One night in January 2018 I came downstairs from my bedroom and found my sister sitting in the living room.
“There’s something I need to say to you.”
“I’m sorry I tried convincing you that I was right in being abusive towards nurses and acting like a huge asshole in the emergency room. What I did is not justifiable. There’s no excuse for it,” she started crying. “You were right,” I continued, “I should’ve found a better way to deal with my pain than getting blackout drunk about it. If I would’ve done that, I wouldn’t have had all those extra problems compounded on top of the original problem. I was wrong. And I’m sorry.”
“That must be really hard for you to say. Because I look at patients who are being assholes and I think of you laying there and try to understand what they must be going through and try to have some patience with them and…”

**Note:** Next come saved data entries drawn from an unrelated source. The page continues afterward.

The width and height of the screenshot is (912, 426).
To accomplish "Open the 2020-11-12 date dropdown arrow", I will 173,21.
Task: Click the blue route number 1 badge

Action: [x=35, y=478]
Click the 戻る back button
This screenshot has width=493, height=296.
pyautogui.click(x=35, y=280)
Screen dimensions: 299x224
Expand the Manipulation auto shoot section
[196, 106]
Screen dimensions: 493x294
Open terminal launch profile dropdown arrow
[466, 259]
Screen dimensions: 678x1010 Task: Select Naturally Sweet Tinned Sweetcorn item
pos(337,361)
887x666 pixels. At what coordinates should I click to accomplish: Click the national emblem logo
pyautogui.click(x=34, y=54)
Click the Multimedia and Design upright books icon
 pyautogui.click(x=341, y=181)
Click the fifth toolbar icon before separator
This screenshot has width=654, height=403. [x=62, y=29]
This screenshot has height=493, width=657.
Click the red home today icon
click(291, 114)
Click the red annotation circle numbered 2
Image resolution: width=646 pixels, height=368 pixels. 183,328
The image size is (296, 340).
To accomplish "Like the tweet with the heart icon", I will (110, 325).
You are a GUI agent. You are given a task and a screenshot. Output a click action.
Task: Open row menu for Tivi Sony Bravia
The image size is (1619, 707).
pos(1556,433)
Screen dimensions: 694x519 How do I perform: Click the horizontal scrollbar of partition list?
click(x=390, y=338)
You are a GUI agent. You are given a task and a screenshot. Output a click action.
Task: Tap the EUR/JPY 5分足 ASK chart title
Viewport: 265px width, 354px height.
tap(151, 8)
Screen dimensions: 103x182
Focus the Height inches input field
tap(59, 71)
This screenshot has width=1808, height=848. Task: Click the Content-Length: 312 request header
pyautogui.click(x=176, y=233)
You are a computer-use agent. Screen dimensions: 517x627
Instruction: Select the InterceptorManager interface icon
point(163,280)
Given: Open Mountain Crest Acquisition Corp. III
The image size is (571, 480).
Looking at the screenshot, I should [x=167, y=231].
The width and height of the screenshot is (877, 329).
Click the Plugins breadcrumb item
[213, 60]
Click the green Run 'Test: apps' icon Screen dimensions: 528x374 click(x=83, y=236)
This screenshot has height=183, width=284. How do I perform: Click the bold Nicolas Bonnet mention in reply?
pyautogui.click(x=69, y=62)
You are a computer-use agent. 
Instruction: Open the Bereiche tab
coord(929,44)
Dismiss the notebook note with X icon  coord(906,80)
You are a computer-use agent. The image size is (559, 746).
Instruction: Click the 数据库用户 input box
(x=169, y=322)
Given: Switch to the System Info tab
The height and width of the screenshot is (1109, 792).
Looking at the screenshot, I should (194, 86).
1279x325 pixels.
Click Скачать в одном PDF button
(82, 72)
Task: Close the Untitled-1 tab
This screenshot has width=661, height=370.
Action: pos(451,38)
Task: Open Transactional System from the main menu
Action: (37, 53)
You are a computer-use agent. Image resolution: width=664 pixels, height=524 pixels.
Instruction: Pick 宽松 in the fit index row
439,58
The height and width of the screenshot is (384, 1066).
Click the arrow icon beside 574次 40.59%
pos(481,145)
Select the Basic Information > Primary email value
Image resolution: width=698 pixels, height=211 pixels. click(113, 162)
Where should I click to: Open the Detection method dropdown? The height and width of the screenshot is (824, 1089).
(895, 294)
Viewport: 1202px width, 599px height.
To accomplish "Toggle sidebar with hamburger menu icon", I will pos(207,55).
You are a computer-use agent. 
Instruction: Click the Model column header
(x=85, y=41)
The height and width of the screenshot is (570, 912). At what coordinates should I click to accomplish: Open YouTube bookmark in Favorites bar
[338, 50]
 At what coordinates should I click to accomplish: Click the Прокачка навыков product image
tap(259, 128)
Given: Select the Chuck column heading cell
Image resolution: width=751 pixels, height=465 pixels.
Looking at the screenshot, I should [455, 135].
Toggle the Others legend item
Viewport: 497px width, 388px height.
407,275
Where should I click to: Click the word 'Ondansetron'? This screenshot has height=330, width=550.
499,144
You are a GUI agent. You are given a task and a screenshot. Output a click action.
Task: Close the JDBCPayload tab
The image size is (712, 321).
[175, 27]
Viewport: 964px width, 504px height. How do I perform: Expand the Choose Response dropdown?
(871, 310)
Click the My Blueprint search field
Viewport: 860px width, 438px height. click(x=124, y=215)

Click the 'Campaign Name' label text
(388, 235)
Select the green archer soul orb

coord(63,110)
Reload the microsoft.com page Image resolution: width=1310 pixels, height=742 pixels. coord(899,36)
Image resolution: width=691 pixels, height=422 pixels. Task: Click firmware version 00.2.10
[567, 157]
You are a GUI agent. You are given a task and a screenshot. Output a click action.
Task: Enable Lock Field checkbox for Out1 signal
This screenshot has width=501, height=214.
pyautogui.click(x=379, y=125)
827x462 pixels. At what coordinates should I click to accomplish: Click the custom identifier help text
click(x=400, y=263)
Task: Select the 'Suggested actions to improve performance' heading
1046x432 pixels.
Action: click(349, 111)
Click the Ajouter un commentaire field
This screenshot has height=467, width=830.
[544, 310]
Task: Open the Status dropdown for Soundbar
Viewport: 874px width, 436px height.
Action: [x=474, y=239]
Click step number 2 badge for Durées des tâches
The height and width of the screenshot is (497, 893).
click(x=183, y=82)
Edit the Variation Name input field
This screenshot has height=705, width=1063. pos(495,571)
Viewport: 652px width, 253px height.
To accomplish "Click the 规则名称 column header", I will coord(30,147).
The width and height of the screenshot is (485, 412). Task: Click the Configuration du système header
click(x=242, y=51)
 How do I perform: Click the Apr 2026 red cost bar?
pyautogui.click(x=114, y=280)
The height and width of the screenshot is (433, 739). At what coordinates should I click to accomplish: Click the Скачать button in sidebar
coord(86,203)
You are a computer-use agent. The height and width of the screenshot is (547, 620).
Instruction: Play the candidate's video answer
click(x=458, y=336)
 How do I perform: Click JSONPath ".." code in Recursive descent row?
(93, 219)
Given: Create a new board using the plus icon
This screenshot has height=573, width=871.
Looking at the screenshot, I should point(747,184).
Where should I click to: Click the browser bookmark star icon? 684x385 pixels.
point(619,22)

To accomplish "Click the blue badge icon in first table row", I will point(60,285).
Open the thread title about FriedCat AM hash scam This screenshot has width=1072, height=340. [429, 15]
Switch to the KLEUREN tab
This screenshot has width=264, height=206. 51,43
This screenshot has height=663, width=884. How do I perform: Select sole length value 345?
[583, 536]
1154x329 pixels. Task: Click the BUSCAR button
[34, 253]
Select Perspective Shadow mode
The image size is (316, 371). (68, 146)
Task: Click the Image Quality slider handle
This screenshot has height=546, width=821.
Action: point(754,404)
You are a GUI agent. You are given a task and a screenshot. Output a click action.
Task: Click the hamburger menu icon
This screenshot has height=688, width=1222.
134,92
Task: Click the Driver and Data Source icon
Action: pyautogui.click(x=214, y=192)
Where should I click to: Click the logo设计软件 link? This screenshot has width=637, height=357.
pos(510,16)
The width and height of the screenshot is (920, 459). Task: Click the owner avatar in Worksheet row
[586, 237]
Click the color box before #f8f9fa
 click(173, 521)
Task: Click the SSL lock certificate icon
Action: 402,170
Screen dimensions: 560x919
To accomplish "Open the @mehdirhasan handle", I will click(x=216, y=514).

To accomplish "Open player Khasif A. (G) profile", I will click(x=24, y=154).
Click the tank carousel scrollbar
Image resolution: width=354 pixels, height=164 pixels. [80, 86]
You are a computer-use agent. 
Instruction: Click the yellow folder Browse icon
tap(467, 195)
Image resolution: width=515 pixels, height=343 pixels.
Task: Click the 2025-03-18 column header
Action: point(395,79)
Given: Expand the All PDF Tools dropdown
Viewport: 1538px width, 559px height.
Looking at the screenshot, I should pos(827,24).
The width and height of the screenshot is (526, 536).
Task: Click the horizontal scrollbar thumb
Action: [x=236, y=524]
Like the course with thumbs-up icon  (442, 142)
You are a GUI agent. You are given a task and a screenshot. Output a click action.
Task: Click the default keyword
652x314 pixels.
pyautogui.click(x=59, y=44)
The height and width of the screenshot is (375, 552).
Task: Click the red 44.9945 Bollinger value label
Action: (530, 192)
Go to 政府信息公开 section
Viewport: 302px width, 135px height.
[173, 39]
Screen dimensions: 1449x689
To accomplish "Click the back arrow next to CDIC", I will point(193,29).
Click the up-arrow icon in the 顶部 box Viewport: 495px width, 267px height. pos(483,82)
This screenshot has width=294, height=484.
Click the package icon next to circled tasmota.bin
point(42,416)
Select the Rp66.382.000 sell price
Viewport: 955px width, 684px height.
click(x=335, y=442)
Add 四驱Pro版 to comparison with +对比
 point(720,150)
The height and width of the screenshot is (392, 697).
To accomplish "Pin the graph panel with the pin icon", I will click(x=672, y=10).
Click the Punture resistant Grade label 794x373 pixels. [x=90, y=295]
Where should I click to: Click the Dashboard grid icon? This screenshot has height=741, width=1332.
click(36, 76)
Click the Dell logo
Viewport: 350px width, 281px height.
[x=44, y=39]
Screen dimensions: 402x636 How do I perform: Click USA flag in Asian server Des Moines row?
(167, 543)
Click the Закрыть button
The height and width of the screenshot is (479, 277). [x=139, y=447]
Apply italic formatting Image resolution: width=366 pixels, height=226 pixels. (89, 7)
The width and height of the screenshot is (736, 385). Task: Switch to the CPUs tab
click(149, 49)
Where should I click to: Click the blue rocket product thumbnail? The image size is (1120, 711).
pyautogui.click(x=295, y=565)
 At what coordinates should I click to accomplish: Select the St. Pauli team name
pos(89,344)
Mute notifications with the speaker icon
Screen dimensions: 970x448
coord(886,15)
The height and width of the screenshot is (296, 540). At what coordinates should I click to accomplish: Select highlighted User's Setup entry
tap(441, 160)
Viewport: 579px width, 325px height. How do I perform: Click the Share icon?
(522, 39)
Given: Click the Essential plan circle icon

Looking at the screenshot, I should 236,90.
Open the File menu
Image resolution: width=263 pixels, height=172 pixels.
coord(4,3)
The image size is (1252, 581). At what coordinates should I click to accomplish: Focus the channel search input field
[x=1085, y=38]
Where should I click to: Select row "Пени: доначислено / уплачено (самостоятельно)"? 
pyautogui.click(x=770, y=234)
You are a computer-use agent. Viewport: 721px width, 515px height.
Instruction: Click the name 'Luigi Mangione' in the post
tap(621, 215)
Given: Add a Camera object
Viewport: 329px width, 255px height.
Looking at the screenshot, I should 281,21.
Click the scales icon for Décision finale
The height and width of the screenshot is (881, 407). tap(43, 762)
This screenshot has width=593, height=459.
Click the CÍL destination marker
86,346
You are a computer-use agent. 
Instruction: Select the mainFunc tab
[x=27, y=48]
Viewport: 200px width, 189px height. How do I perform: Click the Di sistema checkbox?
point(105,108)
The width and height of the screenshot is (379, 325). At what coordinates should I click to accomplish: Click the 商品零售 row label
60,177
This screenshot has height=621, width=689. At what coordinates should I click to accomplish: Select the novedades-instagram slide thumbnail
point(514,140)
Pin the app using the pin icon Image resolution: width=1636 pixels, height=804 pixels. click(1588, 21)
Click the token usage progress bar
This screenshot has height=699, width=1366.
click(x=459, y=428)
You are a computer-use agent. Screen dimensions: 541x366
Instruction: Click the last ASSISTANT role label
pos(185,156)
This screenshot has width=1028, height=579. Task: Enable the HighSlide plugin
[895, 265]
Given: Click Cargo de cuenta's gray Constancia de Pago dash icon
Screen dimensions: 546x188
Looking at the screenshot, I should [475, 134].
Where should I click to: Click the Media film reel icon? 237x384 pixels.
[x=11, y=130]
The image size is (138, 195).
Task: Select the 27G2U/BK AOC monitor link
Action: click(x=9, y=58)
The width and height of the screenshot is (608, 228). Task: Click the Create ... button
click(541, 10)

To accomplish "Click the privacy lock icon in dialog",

“By all means, continue being assertive and standing up for yourself. I’m proud of you. You’ve come a long way in being strong and learning to stand your ground and not letting people walk all over you and I think that’s great. In that respect I think your job is saving you from turning into a passive-aggressive caretaker doormat. And I think you’re doing a great job in trying to understand where people are coming from. Right now you’re in that sweet spot between pushover and defensive jerk. But don’t go overboard. Just know where to draw the line in how much leeway you give to people for their suffering. Don’t stop trying to understand people, but at the same time set the limits of what you’re willing to tolerate and stick to ‘em. Cuz you’re a great person and I don’t wanna see you turn into a jaded bitch from having tried to lend too much understanding to inconsiderate manipulative assholes who, whether they’re consciously aware of it or not, wanna drag you and everyone else around them down to their level of misery.”
After having taken responsibility for what happened back in 2014 and apologizing to my sister, I’m again able to objectively read stories in the newspaper without feeling like the whole world is accusing me of something. In fact, in general, I just feel more at peace with myself.